Jaindi Kisero: Spend enough money on Mombasa port or else. . .

The idea of making clearance of cargo at the port of Mombasa a 24-hour operation makes a lot of sense.

If you can get all cargo-clearing departments, all those multiple government authorities involved in processing cargo, and all container freight stations to work for 24 hours a day, you will have solved half of the congestion problem at the port.

But you will still have to follow it up by reviewing lengthy procedures in the processing of transit cargo, scanning and verification, and police escort for the cargo.

In the medium term, one of the most urgent things that needs to be done is to give the Kenya Ports Authority (KPA) more land and space.

I still don’t understand why the process of acquiring 30 acres of land belonging to the Industrial Commercial and Development Corporation (ICDC) is taking so long.

Several years ago, politically well-connected operatives in the former regime of President Moi forced KPA to donate this land to ICDC to develop a soya bean project.

Funded by expensive supplier credits from a European financier, that project stalled many years ago amid obsolete equipment and a huge State-guaranteed foreign loan that took the Government several years to clear.

Why can’t the Government just give the order that this land should revert to its former owners?

I gather that the KPA board has been negotiating with ICDC for an outright purchase. Apparently, ICDC is insisting that KPA pays for the equipment as well.

The question we should be asking is whether public interest will be best served by allowing the ICDC to own that land and the obsolete equipment on it, or by the Government ordering that the land be returned to KPA to build a new container terminal.

Secondly, there is an urgent need for KPA to come up with a long-term strategic position on container freight stations in its overall plans of easing congestion at Kilindini Port.

The authority badly needs to bring on board more of these private sector players if it wants to reduce the traffic around the port area.

The success of operations such as the Grain Bulk Handlers Ltd in providing quality handling is enough proof of what private capital is capable of doing in the cargo clearing services.

The recently built Bossfreight Terminal at Mariakani is yet another example of efficiency levels which the private sector can bring to bear in providing some of these services.

Bossfreight is a facility exclusively handling vehicles, and that makes it possible for users to clear their vehicles in one place during which the vehicles come out complete with number plates.

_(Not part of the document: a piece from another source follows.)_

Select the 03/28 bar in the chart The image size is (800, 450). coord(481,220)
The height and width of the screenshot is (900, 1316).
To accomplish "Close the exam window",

The point here is this: If KPA can’t come up with a well-crafted policy of sharing some of the responsibilities with private freight firms, it will be impossible to increase the flow of international capital into the business.

In this regard, the Government needs to review the 10-kilometre rule for building container freight stations, as this will make it possible to put up these facilities on easily affordable land.

I do not agree with those who say that the Mombasa port faces a major threat of cargo diversion to Dar es Salaam Port right now. Currently, Dar es Salaam is facing major problems. It lacks capacity to handle additional cargo.

The real future threats to Mombasa are the recent developments taking place in the road and rail links in what is referred to as the Central Corridor – those that connect Dar es Salaam with the hinterland countries of Uganda, Rwanda and Burundi via a road network stretching 1,500 kilometres.

At the height of the post-election violence, both Uganda and Rwanda sent ministerial delegations to Dar es Salaam to discuss alternative sea routes and passage for their imports, especially petroleum.

During these visits, the two countries signed memoranda of understanding seeking to make Dar es Salaam the seaport of choice for the hinterland countries.

Tanzania has also recently awarded tenders for two major dredging contracts, which is expected to increase ship turn-around time and also make room for large ocean-going vessels.

Presently, there are plans by Rwanda to build a railway link between Kigali and Isaka in Tanzania. As a matter of fact, the tender to build the link was awarded in January.

When the Kigali-Isaka link is completed, it will definitely trigger an increase in Rwandese and Burundi cargo passing through Dar es Salaam, especially because Rwanda is also expanding its container terminal in Isaka on a 14-acre piece of land.

The evidence may be anecdotal, but if we do not spend enough money on improving the quality of services at Mombasa Port, we will gradually lose our comparative advantage as the hub of economic activity in the region.